ENTRIES SHOWN section start
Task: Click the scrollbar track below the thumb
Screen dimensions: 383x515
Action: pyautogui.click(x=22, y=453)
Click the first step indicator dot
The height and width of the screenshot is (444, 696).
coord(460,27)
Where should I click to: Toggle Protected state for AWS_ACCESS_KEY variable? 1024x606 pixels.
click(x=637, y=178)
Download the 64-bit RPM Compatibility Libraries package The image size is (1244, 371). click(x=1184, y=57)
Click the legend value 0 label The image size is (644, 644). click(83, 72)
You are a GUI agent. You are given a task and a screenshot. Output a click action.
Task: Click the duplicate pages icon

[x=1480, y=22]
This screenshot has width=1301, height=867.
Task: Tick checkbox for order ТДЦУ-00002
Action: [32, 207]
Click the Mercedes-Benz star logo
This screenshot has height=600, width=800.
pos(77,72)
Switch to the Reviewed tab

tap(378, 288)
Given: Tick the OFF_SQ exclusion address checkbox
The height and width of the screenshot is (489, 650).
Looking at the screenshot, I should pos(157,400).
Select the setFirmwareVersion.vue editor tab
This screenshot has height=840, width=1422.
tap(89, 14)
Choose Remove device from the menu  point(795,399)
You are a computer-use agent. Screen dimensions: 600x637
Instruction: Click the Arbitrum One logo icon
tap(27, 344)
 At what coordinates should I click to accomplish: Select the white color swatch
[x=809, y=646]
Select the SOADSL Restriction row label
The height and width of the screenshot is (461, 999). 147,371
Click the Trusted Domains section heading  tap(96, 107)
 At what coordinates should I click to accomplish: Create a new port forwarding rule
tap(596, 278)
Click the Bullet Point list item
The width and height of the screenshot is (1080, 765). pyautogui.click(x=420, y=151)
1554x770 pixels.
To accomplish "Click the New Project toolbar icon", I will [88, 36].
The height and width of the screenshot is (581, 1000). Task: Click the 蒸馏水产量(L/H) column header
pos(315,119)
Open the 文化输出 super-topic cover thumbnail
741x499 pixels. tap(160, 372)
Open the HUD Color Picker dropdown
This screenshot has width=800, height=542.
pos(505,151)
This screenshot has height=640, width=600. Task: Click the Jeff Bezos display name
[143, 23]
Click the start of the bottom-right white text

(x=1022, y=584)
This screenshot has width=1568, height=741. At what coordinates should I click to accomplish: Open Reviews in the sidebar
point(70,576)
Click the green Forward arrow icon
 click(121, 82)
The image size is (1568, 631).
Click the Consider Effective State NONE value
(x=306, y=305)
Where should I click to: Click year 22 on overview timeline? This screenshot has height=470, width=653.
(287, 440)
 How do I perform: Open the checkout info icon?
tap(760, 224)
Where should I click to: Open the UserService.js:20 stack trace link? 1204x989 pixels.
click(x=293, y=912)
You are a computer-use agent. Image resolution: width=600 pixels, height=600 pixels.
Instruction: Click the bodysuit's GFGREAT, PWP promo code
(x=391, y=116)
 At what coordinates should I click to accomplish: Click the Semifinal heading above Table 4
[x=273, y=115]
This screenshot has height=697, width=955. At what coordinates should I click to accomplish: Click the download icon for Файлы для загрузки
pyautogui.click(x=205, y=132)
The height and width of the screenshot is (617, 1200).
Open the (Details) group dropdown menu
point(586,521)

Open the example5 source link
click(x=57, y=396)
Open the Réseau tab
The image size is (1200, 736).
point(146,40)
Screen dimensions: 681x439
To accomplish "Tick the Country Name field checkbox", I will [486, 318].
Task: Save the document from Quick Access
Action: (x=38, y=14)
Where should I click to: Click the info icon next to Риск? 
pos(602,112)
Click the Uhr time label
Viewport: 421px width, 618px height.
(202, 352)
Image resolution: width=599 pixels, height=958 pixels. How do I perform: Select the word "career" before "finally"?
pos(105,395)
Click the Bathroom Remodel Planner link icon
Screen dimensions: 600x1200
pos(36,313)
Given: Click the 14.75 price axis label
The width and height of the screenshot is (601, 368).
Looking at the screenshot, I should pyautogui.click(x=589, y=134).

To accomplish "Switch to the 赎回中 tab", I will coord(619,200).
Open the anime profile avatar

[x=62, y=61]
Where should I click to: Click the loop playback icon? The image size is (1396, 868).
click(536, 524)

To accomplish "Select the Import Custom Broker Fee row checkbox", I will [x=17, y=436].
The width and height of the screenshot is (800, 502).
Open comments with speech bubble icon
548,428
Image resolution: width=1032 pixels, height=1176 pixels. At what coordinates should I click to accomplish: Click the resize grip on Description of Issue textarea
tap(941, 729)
ENTRIES SHOWN section end
THE PROBLEM: Write the lines out exactly, from the one with "You are a computer-use agent. Image" down to the last line of the listing, and leave out all others.

SOLUTION FOR THIS EXERCISE:
You are a computer-use agent. Image resolution: width=600 pixels, height=600 pixels.
Instruction: Click the bodysuit's GFGREAT, PWP promo code
(x=391, y=116)
 At what coordinates should I click to accomplish: Click the Semifinal heading above Table 4
[x=273, y=115]
This screenshot has height=697, width=955. At what coordinates should I click to accomplish: Click the download icon for Файлы для загрузки
pyautogui.click(x=205, y=132)
The height and width of the screenshot is (617, 1200).
Open the (Details) group dropdown menu
point(586,521)

Open the example5 source link
click(x=57, y=396)
Open the Réseau tab
The image size is (1200, 736).
point(146,40)
Screen dimensions: 681x439
To accomplish "Tick the Country Name field checkbox", I will [486, 318].
Task: Save the document from Quick Access
Action: (x=38, y=14)
Where should I click to: Click the info icon next to Риск? 
pos(602,112)
Click the Uhr time label
Viewport: 421px width, 618px height.
(202, 352)
Image resolution: width=599 pixels, height=958 pixels. How do I perform: Select the word "career" before "finally"?
pos(105,395)
Click the Bathroom Remodel Planner link icon
Screen dimensions: 600x1200
pos(36,313)
Given: Click the 14.75 price axis label
The width and height of the screenshot is (601, 368).
Looking at the screenshot, I should pyautogui.click(x=589, y=134).

To accomplish "Switch to the 赎回中 tab", I will coord(619,200).
Open the anime profile avatar

[x=62, y=61]
Where should I click to: Click the loop playback icon? The image size is (1396, 868).
click(536, 524)

To accomplish "Select the Import Custom Broker Fee row checkbox", I will [x=17, y=436].
The width and height of the screenshot is (800, 502).
Open comments with speech bubble icon
548,428
Image resolution: width=1032 pixels, height=1176 pixels. At what coordinates should I click to accomplish: Click the resize grip on Description of Issue textarea
tap(941, 729)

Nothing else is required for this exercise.